“Vivre, c'est courir après l'espoir d'être vivant, accepter en soi une faim que rien ne peut éteindre. S’essouffler à croire, vouloir, à demeurer dans le mouvement. Mais les chances sont minces et les miracles n'arrivent pas: on vit les uns au détriment des autres, on se mange, on se dévore. C'est la jungle ici, c'est lutter qui nous tue.”
#LesMots...
Je ne sais pas si je vais réussir à en parler, de ce livre (oui, ça commence bien...) Mais j’ai eu du mal à aller au bout. Pas parce que je ne l’ai pas aimé, ce roman, mais parce qu’il m’a bouleversée.
Antoine Dole... avec sa façon bien à lui d’écrire (des phrases courtes, percutantes), sa façon d’aborder des thèmes difficiles (le deuil, la dépression, le suicide,...)... Il nous livre ici, comme à son habitude, un texte à fleur de peau qui plonge au plus profond du mal-être et nous y installe pour nous faire comprendre toute la difficulté à y faire face et en sortir.
Dans Six pieds sur terre, Antoine Dole décortique également l’histoire d’amour à deux vitesses d’un couple dont les passés respectifs les attirent autant qu’ils les éloignent. C’est extrêmement juste (comme toujours avec l’auteur) et c’est extrêmement émouvant.

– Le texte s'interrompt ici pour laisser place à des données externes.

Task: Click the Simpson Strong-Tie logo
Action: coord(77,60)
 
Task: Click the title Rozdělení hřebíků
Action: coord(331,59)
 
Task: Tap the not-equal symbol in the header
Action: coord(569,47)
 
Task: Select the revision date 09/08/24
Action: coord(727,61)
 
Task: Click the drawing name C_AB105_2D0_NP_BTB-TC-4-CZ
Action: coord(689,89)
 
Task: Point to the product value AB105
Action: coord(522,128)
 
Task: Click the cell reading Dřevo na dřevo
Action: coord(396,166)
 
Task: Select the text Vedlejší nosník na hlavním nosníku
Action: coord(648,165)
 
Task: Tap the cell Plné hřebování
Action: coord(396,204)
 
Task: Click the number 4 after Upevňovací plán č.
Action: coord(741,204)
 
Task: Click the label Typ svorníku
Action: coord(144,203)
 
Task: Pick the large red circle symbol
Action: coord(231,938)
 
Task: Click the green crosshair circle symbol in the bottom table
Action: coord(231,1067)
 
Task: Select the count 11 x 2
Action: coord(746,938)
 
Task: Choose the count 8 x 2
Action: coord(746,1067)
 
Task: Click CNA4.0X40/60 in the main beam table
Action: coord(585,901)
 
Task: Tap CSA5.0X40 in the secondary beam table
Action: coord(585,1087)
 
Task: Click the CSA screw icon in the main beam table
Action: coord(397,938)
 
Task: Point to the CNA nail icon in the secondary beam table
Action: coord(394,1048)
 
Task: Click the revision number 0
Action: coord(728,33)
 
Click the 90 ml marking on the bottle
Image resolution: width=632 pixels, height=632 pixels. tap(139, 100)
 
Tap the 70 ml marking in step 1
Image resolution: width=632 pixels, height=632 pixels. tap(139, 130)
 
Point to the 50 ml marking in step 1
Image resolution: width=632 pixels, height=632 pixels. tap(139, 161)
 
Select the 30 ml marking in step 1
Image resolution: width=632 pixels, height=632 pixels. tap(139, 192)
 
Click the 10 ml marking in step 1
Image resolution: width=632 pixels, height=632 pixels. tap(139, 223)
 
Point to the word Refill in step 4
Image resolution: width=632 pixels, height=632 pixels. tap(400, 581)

Le roman alterne entre Jérémy et Camille. L'un plonge, et l'autre tente de maintenir le cap. On sent la pression qui s'intensifie au fur et à mesure qu'on avance dans le récit. Un drame semble se profiler. Lequel ? Les trente dernières pages, je les ai lues dans la douleur et sous tension. J’avais vraiment peur du dénouement. J’ai même dû faire une pause.
Avant tout cela, l’auteur nous entraîne dans les pensées les plus sombres de Jérémy, jeune homme qui s’est construit ou plutôt déconstruit sur un drame (la perte de sa mère et le mensonge autour) qui l’empêche aujourd’hui d’être heureux (peut-on l’être pleinement?), de s’épanouir dans son couple et parfois même juste de mettre un pied devant l'autre.

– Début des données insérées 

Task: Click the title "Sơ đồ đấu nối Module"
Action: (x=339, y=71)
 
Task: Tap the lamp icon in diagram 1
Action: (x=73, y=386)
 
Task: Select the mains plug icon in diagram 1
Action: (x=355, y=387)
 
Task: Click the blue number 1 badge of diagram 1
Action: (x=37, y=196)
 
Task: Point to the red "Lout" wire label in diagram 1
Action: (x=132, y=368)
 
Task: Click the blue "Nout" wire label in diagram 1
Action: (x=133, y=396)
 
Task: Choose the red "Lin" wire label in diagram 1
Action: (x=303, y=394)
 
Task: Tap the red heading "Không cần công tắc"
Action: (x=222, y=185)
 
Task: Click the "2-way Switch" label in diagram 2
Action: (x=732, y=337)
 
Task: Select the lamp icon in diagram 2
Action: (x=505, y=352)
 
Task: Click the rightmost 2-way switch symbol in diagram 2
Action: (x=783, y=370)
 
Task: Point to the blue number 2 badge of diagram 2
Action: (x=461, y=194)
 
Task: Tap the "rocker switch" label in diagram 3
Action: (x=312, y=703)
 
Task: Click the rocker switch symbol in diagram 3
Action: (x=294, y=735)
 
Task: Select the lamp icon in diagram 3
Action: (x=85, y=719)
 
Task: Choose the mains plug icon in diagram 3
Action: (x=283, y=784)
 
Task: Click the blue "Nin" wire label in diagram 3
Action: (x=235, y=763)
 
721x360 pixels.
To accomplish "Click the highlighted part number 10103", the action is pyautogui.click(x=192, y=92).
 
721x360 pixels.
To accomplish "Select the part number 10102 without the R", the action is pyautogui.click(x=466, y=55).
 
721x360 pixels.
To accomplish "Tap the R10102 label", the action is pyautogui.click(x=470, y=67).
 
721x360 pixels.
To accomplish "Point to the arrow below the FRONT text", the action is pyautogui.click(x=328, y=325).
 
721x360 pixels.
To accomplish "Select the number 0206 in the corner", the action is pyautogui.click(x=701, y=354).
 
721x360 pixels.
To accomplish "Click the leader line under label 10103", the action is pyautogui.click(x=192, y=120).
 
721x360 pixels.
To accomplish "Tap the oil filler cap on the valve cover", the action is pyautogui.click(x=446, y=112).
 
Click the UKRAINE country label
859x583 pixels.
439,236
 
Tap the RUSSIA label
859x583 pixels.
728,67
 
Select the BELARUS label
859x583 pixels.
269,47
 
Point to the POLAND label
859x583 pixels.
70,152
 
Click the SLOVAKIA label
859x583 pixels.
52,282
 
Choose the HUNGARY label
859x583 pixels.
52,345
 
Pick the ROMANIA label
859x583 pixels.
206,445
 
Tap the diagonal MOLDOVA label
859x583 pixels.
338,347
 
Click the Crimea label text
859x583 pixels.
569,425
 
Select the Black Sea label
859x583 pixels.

Malgré tout, il entretient une relation amoureuse. Enfin, c’est peut-être plutôt Camille qui l’entretient pour eux deux. Jérémy ne sait plus trop parfois. Il est trop malheureux pour rendre quelqu’un d’autre heureux.
Camille, elle, a grandi auprès d’une mère qui n’en était pas vraiment une. Une femme qui l’a étouffée autant qu’aimée. Mais Camille, à l’inverse de Jérémy, a décidé d’aller vers la lumière. Elle est un soleil Camille. Alors que Jérémy est l’ombre qui le surplombe.

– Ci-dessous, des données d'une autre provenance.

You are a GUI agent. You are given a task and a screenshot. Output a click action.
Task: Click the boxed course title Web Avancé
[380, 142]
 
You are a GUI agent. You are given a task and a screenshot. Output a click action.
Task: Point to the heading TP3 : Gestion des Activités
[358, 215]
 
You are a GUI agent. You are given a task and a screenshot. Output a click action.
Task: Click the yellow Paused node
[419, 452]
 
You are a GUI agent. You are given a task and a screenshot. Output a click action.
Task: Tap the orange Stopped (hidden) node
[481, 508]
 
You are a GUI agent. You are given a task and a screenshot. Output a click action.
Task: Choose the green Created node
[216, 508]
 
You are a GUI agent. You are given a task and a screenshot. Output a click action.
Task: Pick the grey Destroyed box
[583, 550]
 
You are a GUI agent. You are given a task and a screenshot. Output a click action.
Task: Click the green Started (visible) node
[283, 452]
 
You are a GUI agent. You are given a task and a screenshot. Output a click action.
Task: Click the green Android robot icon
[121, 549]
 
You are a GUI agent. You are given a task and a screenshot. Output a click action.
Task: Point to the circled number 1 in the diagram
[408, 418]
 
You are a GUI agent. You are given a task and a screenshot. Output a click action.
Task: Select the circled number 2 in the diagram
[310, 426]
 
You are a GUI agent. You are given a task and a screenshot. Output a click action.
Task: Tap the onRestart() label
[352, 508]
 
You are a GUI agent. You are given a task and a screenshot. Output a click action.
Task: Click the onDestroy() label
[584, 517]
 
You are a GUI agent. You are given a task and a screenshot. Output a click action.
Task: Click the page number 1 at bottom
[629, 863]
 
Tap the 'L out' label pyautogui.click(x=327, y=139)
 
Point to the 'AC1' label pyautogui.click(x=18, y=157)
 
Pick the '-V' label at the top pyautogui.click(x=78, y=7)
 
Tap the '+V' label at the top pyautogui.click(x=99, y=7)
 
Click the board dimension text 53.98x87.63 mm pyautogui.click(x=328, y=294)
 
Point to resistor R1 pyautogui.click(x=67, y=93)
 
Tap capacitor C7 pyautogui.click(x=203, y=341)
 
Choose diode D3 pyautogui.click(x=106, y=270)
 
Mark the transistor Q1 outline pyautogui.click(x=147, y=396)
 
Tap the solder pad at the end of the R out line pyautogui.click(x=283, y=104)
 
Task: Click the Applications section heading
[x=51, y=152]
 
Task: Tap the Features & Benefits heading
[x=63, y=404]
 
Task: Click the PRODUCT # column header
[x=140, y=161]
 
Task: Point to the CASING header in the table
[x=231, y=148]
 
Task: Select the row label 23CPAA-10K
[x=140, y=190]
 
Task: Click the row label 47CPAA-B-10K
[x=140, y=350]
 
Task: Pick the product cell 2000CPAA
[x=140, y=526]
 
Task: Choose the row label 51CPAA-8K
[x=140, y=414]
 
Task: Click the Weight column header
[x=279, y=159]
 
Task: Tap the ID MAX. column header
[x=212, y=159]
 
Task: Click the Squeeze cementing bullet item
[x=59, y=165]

Sur le plafond de leur appartement, une tâche d’humidité est apparue. Jérémy l’observe et l’assimile au mal-être qu’il vit au jour le jour. Cette tâche d’abord petite, va s’étendre comme les idées noires de Jérémy qui vont être amplifiées par une annonce inattendue. Camille et Jérémy feront-ils face ensemble ou séparément?
Antoine Dole écrit donc aujourd’hui son premier livre en “littérature générale”. Pour être honnête, je lisais déjà l’auteur pour ses romans ados (que j’aime beaucoup mais dont je n’ai pas beaucoup parlé par ici finalement à part le très beau Ueno Park) donc j’ai lu Six pieds sur terre sans me poser de questions. Et je l’ai aimé, sans m’en poser beaucoup plus.
C’est un très beau roman. Très difficile aussi car il appuie là où ça fait mal, posant des questions qui nous ont tous et toutes effleurés, touchés même de près ou de loin, quel que soit notre passé, nos drames personnels. C’est difficile de vivre parfois.
“C’est vivre qui nous tue, oui.
C’est vivre qui nous tue.
Parce qu’on souffre et elle s’en fout, cette vie, que l’on s’accroche ou non.”
Mais tout n’est pas noir, non. Il y a un peu de lumière dans ce roman. Timide. Mais précieuse.
C’est un roman humain, sensible, douloureux et libérateur aussi.
C’est un très grand roman de cette rentrée littéraire.
#PourQui?
Pour ceux et celles qui oscillent entre l’ombre et la lumière.
Pour ceux et celles qui cherchent une histoire d’amour douloureuse mais vraie.
Pour ceux et celles qui n’ont pas peur de verser quelques larmes.
Et cette fois-ci, ce n’est pas un roman pour les enfants.